In California, for example, six of the state’s seven all-time largest fires have occurred within the past year alone. Even as far North as the British Columbia town of Lytton, June temperatures reached 118 degrees Fahrenheit, hotter than the highest-ever recorded temperature in Las Vegas.

But droughts and fires aren’t the only catastrophes that could be exacerbated by a warming climate. Intensified rainfall and flooding are anticipated in higher latitudes, while rain-heavy subtropic areas are expected to endure unprecedented drought.

Dwindling ice in the Arctic, a region warming twice as fast as the rest of the world, is expected to give rise to higher sea levels that render coastal erosion and flooding, the report said, while ocean waters simultaneously acidify and lose oxygen. “Extreme sea level events that previously occurred once in 100 years could happen every year by the end of this century,” the report warns.

And yet, melting Arctic sea ice is just one part of the greenhouse emission equation in our planet’s most extreme environments.
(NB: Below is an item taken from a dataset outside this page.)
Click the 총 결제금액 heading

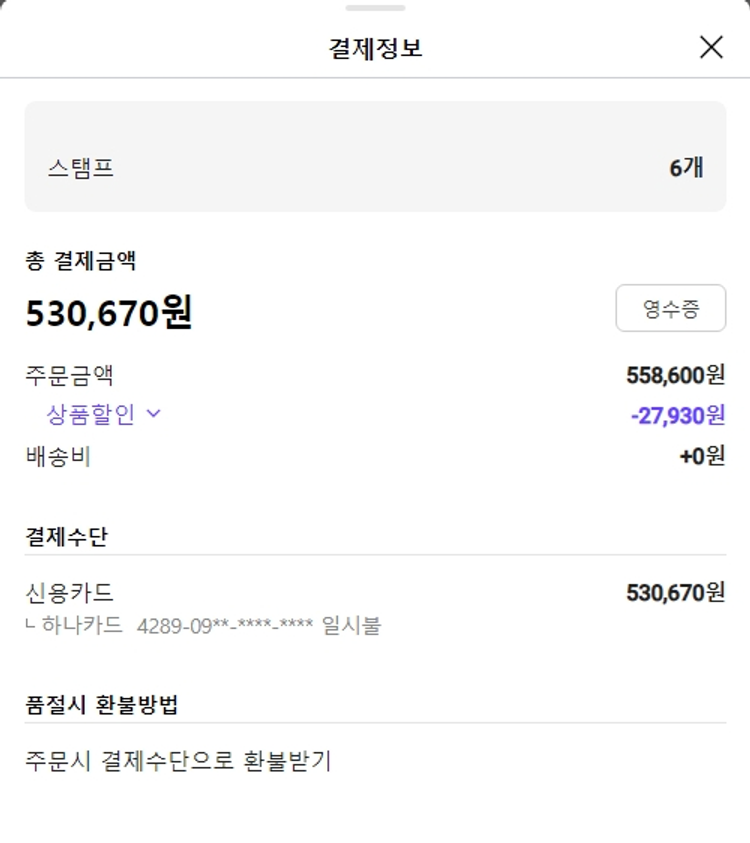(x=80, y=261)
On land, the warming climate is uncovering greenhouse gases that for millennia were stored in a now-thawing permafrost.

A January 2020 study conducted by the Yale School of the Environment estimated that nearly “2.5 million square miles of permafrost—40 percent of the world’s total—could disappear by the end of the century.” Another study found that similar permafrost buried under the Arctic Ocean contains 560 billion tons of organic carbon and 60 billion tons of methane.
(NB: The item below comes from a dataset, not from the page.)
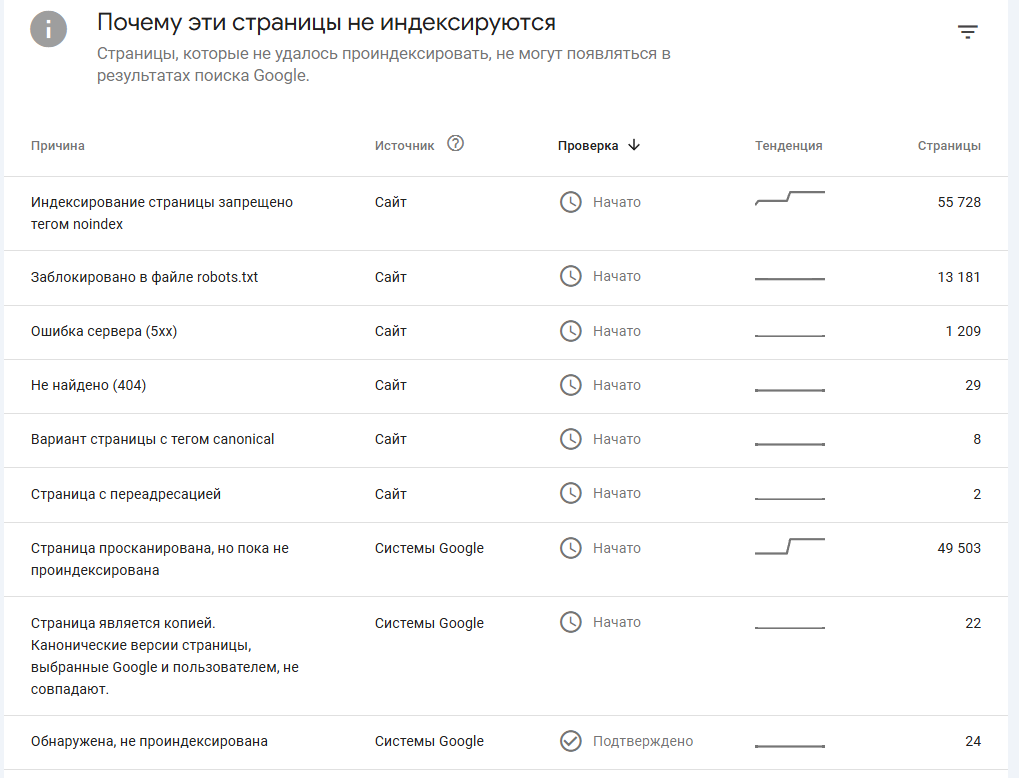1019x778 pixels.
Task: Click the clock icon in the noindex row
Action: 570,202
“This report is a reality check,” the IPCC’s research co-chair Valérie Masson-Delmotte said in the study. “We now have a much clearer picture of the past, present, and future climate, which is essential for understanding where we are headed, what can be done, and how we can prepare.”

Still, researchers did provide some optimism, suggesting that an unfaltering reduction in carbon emissions and greenhouse gases could neutralize temperature spikes in 20 to 30 years.

“If global net negative CO2 emissions were to be achieved and be sustained, the global CO2-induced surface temperature increase would be gradually reversed but other climate changes would continue in their current direction for decades to millennia,” the study’s authors wrote. “For instance, it would take several centuries to millennia for global mean sea level to reverse course even under large net negative CO2 emissions.”

How an internationally unified undertaking of this scale will be achieved remains the question, especially when CO2 emissions are expected to reach record levels in 2023 after a brief inactivity-induced lull courtesy of pandemic lockdowns.

Simon Lewis, professor of global change science at University College London and University of Leeds, noted in an opinion piece for The Guardian that a problem of this scale will not be remedied by one sweeping policy, but rather through a multifaceted, relentless assault on fossil fuels in the name of preserving our livelihood.

“Target the [fossil fuel] industry directly, join broad social movements to secure the political changes needed to end the fossil fuel era and make changes to reduce our demand for fossil fuels,” Lewis wrote. “That might mean asking your pension provider to divest from fossil fuels, joining the next Extinction Rebellion protest, or replacing your polluting gas cooker with a modern electric one. In this, there is a role for everyone.”

From political elections to automobile and home appliance choices, slashing emissions to net zero is ultimately in the hands of humanity. So, too, is our ability to make the subject a daily priority. Failure to do so will only add to our growing list of irreversible damages.

“We should be bringing this up at home, at work, at school, and with our friends,” Lewis added.